Friday, October 24, 2008

Hodie

Today is the day that I have officially outlived my father. My Dad dropped dead at 52. When dawn's rosy fingers high fived the People's Republic of Hillcrest-or something-this morning I was 53.

Granted, waking up dead sometime before this morning was not one of my larger morbid dreads. As I have said before, I'm in better shape than most guys 10 years younger than myself. Unlike my father, I don't use tobacco products and I'm not married to a crazy person nor do I live with a bunch of children underfoot.

But still, as a doctor friend of mine says, " That shit will weigh upon your mind." And so it has.

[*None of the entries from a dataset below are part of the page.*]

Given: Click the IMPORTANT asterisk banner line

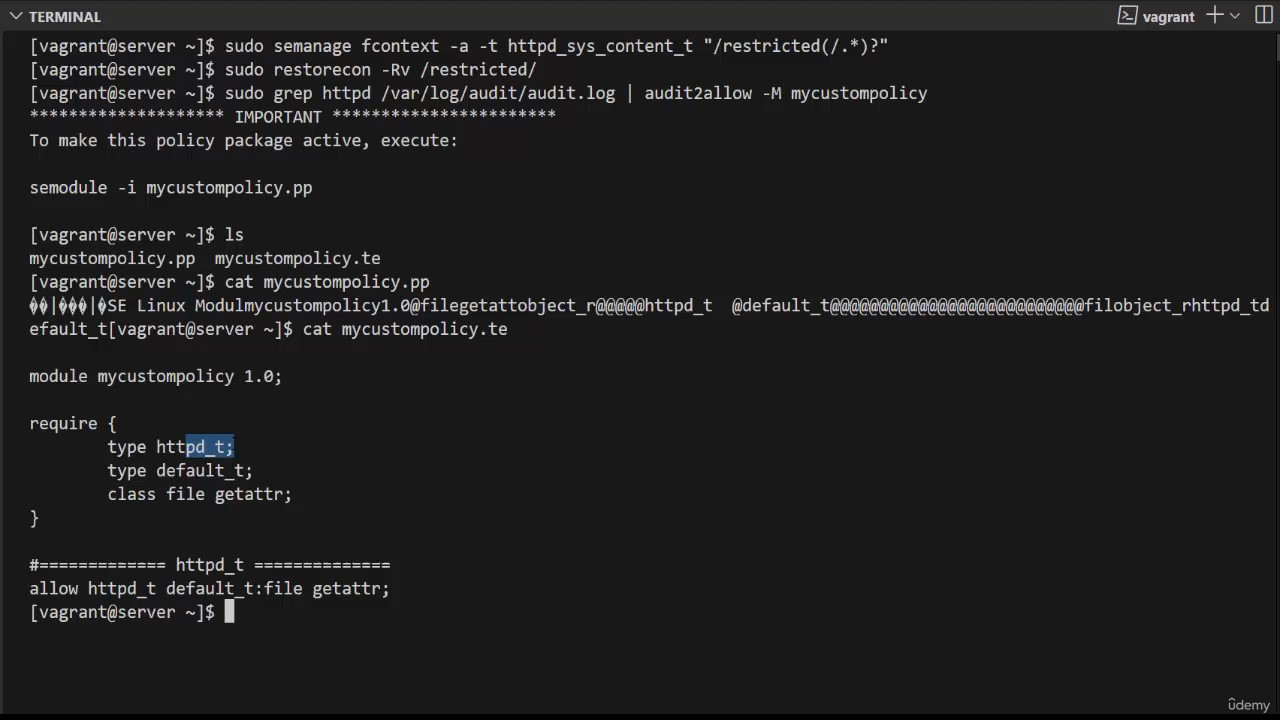Looking at the screenshot, I should point(292,117).
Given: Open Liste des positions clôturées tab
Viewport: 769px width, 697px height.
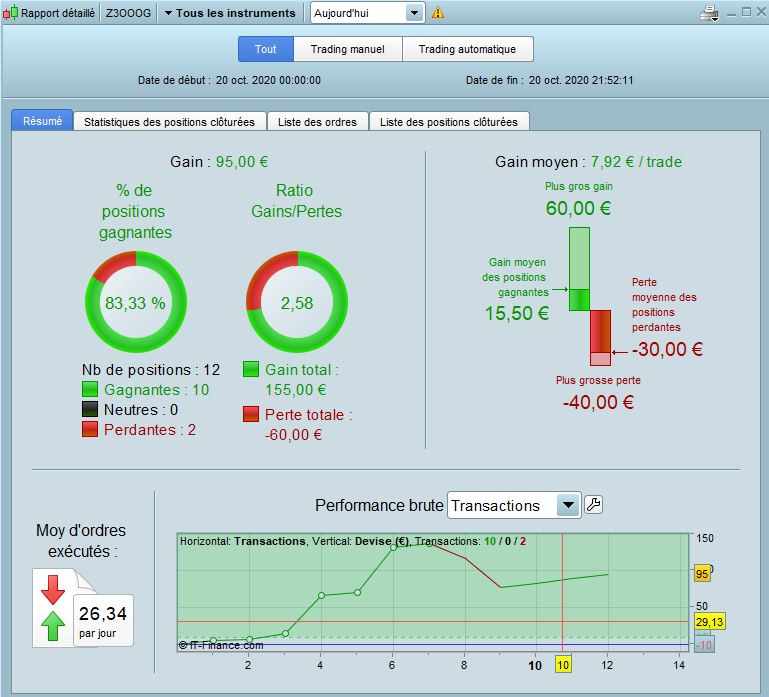Looking at the screenshot, I should coord(449,122).
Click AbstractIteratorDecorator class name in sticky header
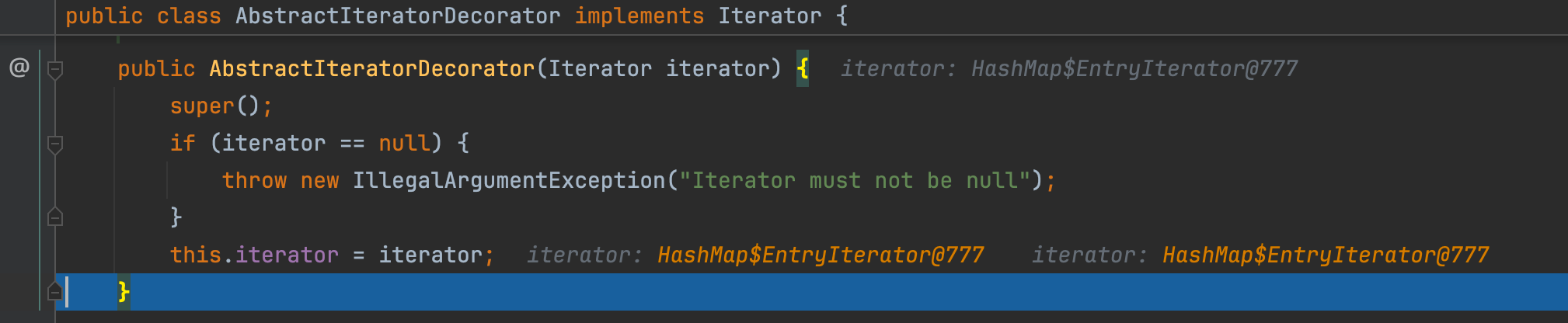1568x323 pixels. click(x=397, y=16)
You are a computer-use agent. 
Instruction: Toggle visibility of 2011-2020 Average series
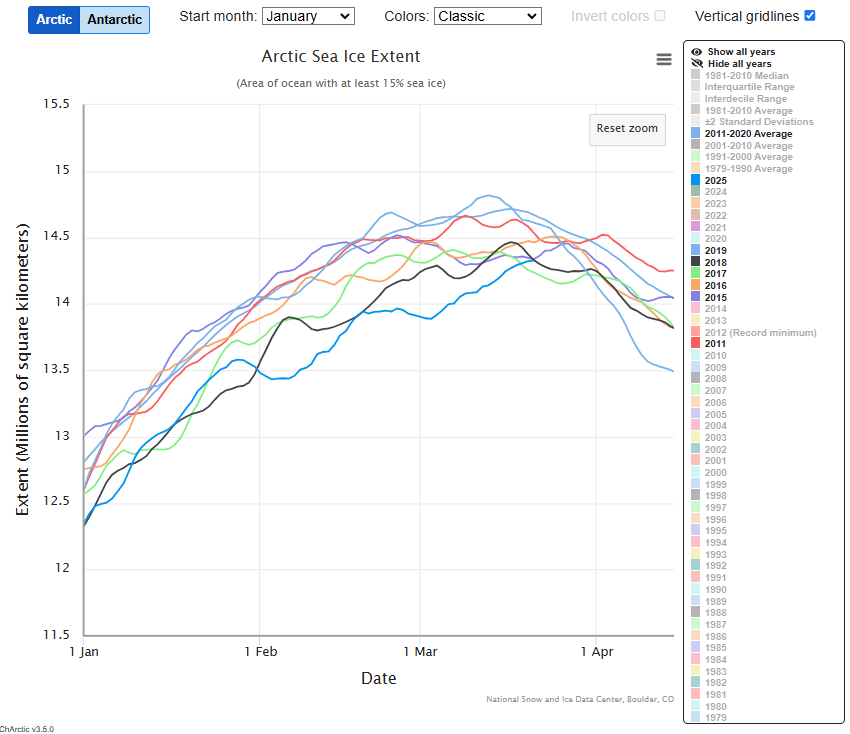click(x=749, y=134)
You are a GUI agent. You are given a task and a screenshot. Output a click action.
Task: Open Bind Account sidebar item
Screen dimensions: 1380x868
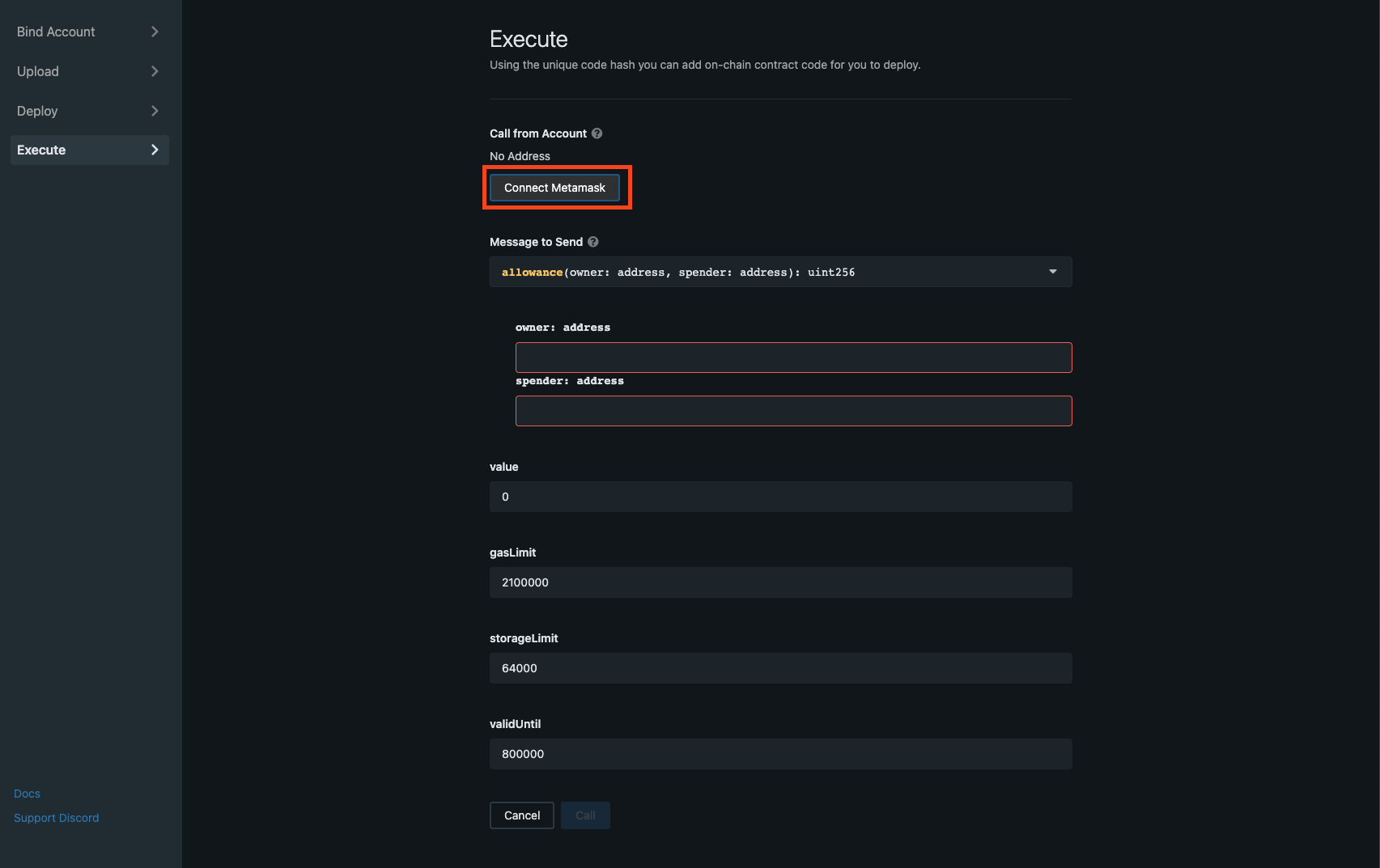[57, 32]
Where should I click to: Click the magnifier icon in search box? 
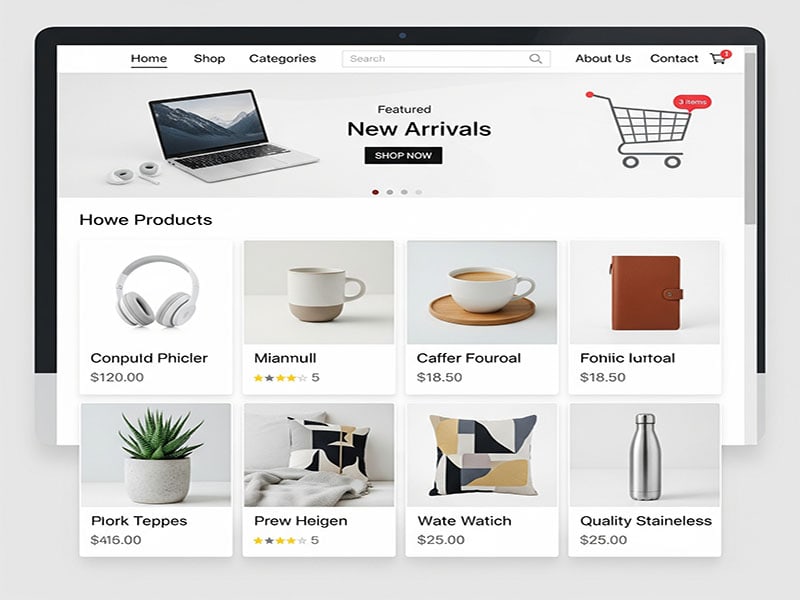(x=535, y=59)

My friend Jenny, who knows me about as well as anybody asked me the other day, " Well, what are you gonna obsess about now?" This implies that I have been something of a pain-in-the-ass for the previous 52 years. Hmmph. This is not true. Buck checked out when I was a senior in college. So I have only been a pain the ass for @ 23 years.

Laura the Lawyer has invited me to take upon myself her obsessive ruminations about her teenaged daughters. No thanks. If I am going to obsess about something it will be something relatively simple like nuclear proliferation or banking regulations. In a similar vein, Jennifer Hansen from the Democrat-Gazette suggests that I obsess over the economy. Might as well. Most of us obsess over things we have absolutely no control anyway. Upon the suggestion of a thrift-minded colleague, I have started buying a less expensive brand of gin for household use. This is what passes for financial planning for me.

On second thought, maybe I won't obsess about anything ever again unless it involves golf. Maybe I will get a dog instead. Who knows? I'm over the big hurdle. Which of course means that it is all downhill from here in a very real sense.

Great. Way to go me.

Thank goodness I have lots of stuff to do in the interim. Going to play golf with my brothers this morning. Sure, it's at War Memorial but it beats working. Or blogging for that matter. Going out for dinner tonight and watching the Razorback game tomorrow. Have lunches and dinners planned all next week. If this birthday is like the other recent ones, I will come back from golf to find bottles of whiskey on the porch. I will be a fat drunk by next Friday. But then again, my friend Renee Horton pointed out last year that I was a skinny drunk up until then.

Still am.

Enough of this. Time to go play golf and walk on the course that my father used to play.

I'll leave the obsessing to next week.

3 comments:

Melissa said...

sounds like you obsess over the whiskey.

Anonymous said...

Hey, Happy Birthday a day late.

I slack off a day or two, and I miss these important events.

Geez, if I lived in LR, I'd add to the whiskey collection on your porch, but I guess a comment on your blog will have to do.

lucy

Polycarp said...

I dispute your use of the words "something of."